Reproduce the records below exactly, but only between the lines holding "Task: Navigate to Depolama in the breadcrumb" and "Click the Dacia", inclusive.

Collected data

=== Section Start ===

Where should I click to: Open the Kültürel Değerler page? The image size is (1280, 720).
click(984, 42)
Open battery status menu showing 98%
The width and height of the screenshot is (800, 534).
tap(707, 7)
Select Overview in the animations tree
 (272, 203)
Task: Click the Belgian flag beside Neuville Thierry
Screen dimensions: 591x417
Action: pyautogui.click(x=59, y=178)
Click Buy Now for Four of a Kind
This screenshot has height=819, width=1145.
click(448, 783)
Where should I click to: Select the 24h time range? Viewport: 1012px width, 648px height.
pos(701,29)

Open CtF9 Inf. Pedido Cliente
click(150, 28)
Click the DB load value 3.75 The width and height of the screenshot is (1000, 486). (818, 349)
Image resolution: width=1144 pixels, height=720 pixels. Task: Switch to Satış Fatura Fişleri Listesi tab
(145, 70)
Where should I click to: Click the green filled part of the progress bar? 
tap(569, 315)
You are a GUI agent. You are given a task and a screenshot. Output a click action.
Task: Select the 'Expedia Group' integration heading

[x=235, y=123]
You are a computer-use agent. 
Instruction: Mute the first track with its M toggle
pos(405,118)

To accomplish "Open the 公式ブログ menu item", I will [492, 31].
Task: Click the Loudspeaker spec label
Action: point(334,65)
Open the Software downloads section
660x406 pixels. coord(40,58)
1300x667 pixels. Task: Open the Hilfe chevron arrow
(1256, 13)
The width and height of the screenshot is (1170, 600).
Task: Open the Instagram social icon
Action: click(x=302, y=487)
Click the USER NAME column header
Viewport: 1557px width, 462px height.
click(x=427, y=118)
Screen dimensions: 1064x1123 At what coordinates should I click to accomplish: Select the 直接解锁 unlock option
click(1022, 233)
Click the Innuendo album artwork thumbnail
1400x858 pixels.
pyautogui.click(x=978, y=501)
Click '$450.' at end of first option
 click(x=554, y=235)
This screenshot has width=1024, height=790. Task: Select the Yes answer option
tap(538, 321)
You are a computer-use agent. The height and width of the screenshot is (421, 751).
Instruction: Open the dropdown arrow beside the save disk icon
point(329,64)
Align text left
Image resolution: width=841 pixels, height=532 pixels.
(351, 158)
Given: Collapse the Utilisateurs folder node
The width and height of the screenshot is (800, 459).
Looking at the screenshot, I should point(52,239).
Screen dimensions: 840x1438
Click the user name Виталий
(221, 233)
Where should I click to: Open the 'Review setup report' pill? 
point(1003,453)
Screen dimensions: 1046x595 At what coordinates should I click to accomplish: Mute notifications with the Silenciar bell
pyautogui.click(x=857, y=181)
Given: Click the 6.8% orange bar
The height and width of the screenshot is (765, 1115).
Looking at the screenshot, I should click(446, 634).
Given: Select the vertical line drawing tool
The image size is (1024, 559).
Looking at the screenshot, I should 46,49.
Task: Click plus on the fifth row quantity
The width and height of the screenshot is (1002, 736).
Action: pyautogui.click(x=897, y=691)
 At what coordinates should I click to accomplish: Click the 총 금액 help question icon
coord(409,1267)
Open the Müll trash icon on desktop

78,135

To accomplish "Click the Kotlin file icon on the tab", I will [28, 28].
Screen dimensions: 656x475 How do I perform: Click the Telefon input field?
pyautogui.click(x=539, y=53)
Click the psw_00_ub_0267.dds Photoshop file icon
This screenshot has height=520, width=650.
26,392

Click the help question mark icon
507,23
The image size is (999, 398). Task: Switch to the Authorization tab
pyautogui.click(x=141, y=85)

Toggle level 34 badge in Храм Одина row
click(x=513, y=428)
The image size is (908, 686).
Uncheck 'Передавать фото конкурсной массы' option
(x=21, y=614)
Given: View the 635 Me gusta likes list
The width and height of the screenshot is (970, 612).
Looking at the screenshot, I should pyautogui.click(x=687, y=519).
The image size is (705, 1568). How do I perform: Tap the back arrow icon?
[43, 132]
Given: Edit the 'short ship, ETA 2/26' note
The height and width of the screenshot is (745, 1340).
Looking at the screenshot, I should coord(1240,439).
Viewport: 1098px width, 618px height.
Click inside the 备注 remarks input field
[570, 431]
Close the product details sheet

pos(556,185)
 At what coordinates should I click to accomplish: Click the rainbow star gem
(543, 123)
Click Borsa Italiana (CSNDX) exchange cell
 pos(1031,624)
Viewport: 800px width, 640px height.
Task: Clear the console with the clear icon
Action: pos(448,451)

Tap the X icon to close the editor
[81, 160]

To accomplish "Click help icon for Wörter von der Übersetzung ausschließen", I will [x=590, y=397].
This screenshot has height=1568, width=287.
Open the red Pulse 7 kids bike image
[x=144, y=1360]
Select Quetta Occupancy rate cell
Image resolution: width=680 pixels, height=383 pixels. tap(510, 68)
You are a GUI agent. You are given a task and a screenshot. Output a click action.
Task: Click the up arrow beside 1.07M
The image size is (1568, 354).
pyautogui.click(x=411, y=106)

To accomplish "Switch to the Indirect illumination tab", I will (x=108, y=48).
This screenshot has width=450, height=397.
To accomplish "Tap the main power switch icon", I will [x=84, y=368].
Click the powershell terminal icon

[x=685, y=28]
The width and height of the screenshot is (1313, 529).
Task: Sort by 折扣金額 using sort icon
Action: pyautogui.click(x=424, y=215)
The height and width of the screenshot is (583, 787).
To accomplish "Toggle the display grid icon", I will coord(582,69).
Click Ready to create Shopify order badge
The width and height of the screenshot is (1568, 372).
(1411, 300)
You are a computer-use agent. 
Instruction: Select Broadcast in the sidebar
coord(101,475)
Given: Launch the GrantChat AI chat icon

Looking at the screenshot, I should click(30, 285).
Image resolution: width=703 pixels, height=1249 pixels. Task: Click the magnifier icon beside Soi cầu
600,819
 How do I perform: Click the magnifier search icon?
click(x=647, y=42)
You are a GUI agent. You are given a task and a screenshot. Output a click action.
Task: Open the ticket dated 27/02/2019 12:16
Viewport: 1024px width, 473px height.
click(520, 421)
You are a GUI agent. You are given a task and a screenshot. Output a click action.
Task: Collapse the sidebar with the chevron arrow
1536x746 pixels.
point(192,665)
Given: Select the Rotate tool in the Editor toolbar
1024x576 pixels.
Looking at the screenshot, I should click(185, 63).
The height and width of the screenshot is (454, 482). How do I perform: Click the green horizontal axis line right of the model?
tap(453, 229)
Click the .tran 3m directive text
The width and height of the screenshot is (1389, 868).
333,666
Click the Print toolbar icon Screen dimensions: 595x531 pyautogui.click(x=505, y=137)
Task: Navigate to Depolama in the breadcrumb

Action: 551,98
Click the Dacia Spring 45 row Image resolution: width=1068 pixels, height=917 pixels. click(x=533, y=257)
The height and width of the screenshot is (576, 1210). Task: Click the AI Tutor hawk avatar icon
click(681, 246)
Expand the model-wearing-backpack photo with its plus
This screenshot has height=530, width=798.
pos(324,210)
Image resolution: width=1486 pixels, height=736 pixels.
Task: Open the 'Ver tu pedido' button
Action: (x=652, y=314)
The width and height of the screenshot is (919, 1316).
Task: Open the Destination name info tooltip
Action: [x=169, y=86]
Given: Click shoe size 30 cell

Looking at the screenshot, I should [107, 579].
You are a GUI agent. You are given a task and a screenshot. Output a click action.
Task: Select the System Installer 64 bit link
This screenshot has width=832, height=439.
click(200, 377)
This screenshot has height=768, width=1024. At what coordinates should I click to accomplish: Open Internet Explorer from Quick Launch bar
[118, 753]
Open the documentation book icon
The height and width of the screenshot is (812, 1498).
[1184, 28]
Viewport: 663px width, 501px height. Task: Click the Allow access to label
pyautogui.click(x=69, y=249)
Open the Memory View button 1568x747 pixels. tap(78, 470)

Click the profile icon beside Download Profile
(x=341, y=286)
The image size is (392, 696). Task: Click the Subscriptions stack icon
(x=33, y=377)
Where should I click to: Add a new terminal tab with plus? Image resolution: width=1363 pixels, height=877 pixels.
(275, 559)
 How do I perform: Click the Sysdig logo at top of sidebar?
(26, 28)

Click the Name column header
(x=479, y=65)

=== Section End ===

*RESPONSE TO THIS TASK*.
Task: Navigate to Depolama in the breadcrumb

Action: 551,98
Click the Dacia Spring 45 row Image resolution: width=1068 pixels, height=917 pixels. click(x=533, y=257)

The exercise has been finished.